Moscow has been treating the Afghan Islamists as reliable interlocutors for years. Compared to al-Qaeda and the Islamic State, the Afghan Emirate offers a more acceptable and repeatable model: a mix of patriotism and Islamism. The Kremlin will struggle to contain any extremist regurgitation.
Moscow (AsiaNews) - The Taliban return to power in Afghanistan may give new life to a double myth in Russia: that of Islam conquering the world, and that of the fight against the oligarchs and the corrupt. This is the theme of the proceedings from an expert forum published by Kavkaz.Realii, recalling several historical situations in the intersections of the Russian state, Caucasus and Central Asia.
All radical Islamist movements are banned and condemned in Russia as extremists and terrorists, from Isis to the so-called Imarat Kavkaz (Caucasian Emirate). Yet for years, well before the recapture of Kabul, the Russian leadership has accepted the Taliban as reliable interlocutors close to the sensibilities of the peoples of the East.
Russian-Bashkian political scientist Abbas Galljamov notes that "the schadenfreude [malignant joy] caused by the fact that the Taliban humiliated the U.S. is pouring out from all Russian television channels, but this does not bother the Americans, who do not understand Russian patriotism." Galljamov notes that "malign satisfaction instead exalts the spirits of Russian Muslims, in the Caucasus and in the Oltre Volga, because it inserts the prestige of radical Islam into patriotism."
At a time when Putinism is mired in political and economic "stagnation," and the Caucasus countries are themselves locked in mutual hostility, Muslim youth in the former Soviet space look to the Taliban as a new hope for the future. If the myth of the "Islamic State" has now dissolved, the Afghan Emirate proposes a more acceptable and repeatable model, also in accordance with the history of all Islamic states, which have never been able to create an empire, except for the Ottoman one of Byzantine derivation.
Another Russian expert, Andrej Serenko, believes that "the victory of the Taliban helps the radicalization of young Muslims in our lands, where we are used to present a form of "moderate Islam". Now a jihadist model is back in vogue with the Taliban brand, which in Afghanistan works in its own way, also because of the tribal traditions of that country: "In other parts of the world - explains Serenko - it can take different forms, becoming overall a global myth". It will also be important to see how the new Afghanistan will be viewed among the Islamic nations of the Middle East, starting with Qatar, where the Taliban have had their headquarters abroad for years.
In this way, the "Taliban myth" may not have any direct relationship with the Afghans.
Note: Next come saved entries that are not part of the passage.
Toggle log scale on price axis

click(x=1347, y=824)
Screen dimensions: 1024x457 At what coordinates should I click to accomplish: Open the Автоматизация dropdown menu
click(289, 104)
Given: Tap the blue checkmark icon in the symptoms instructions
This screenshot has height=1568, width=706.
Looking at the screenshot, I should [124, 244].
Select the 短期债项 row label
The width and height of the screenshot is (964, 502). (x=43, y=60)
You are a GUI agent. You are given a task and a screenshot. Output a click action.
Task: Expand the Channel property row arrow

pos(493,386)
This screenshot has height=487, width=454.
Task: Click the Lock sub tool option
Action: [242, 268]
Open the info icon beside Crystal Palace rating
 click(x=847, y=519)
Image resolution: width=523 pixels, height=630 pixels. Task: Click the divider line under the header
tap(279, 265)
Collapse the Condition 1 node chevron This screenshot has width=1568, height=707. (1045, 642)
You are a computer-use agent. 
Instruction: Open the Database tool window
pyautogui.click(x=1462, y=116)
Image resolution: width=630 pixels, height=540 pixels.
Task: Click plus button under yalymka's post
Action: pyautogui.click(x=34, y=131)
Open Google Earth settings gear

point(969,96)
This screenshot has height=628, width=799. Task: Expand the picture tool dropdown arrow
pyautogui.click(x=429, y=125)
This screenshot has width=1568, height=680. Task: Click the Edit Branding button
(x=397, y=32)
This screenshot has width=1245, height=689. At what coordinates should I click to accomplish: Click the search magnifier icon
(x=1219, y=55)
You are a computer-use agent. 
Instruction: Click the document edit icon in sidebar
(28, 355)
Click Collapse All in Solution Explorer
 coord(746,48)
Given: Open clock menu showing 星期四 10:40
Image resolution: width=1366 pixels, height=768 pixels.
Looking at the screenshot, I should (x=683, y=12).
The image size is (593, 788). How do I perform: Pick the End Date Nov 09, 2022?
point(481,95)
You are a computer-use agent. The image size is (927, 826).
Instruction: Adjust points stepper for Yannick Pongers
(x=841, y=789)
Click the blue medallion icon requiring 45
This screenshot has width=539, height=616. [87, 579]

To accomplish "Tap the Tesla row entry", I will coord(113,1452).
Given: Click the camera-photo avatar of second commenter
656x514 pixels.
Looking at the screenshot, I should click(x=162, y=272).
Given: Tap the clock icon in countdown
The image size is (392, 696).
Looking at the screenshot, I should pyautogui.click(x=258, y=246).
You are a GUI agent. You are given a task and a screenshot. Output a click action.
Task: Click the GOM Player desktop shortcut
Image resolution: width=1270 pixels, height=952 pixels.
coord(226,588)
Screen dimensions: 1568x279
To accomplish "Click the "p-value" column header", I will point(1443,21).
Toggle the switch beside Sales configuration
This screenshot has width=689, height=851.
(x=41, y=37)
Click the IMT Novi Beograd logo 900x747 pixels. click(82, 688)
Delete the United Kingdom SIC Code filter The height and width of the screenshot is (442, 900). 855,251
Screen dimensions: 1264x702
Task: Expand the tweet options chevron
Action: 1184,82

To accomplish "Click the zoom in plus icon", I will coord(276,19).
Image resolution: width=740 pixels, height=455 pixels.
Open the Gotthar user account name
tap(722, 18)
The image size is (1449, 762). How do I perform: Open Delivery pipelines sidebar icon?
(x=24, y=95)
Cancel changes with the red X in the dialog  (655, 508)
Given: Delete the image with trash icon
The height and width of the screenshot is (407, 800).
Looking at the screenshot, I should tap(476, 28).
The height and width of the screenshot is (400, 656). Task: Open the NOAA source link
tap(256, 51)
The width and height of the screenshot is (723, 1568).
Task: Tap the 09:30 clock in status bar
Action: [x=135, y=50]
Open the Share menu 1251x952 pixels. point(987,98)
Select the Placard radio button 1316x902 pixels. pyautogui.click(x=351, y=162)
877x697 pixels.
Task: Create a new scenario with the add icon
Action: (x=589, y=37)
Serenko adds that "it is not by chance that the sheikhs of al-Qaeda have always described the Taliban as a successful model of jihad, even before the conquest of Kabul. They are the ones who always fight even if they can't win, and in the end they won." Al Qaeda propagandists are always active, especially in Russian-speaking and former Soviet territories.
The greatest effect of this propaganda is achieved precisely in the countries of the Caucasus and Central Asia. After the collapse of the Soviet empire, the populations of the two regions have been living for decades in poor economic conditions, under the yoke of a few rapacious oligarchs who live in palaces "with golden baths"; they are forced to deal with widespread corruption at all levels of administration and government.
By showing videos of the lavish mansions of Afghan President Ashraf Ghani and Afghan-Uzbek Marshal Rashid Dostum, the Taliban have become the standard bearers not only of jihadism, but also of social justice. By regaining power, they have chastised the oligarchs and driven out the corrupt, at least in appearance; their victory marks the redemption of the people against the thieves who robbed them and left them in misery, in line with a widespread populist trend worldwide.
The Russian political system is much more solid than the other ex-Soviet Republics, even if Putinism itself is beginning to waver, and it remains to be seen how much it will be able to contain the extremist regurgitation. An example could be Chechnya, ruled by the iron fist of the super-putin autocrat Ramzan Kadyrov, who has always fiercely repressed the most radical Islamists. Much will also depend on the behaviour of the many Caucasian and Asian migrants living in the Russian Federation, and it is not certain that strict police control will be sufficient to extinguish any outbreak of rebellion.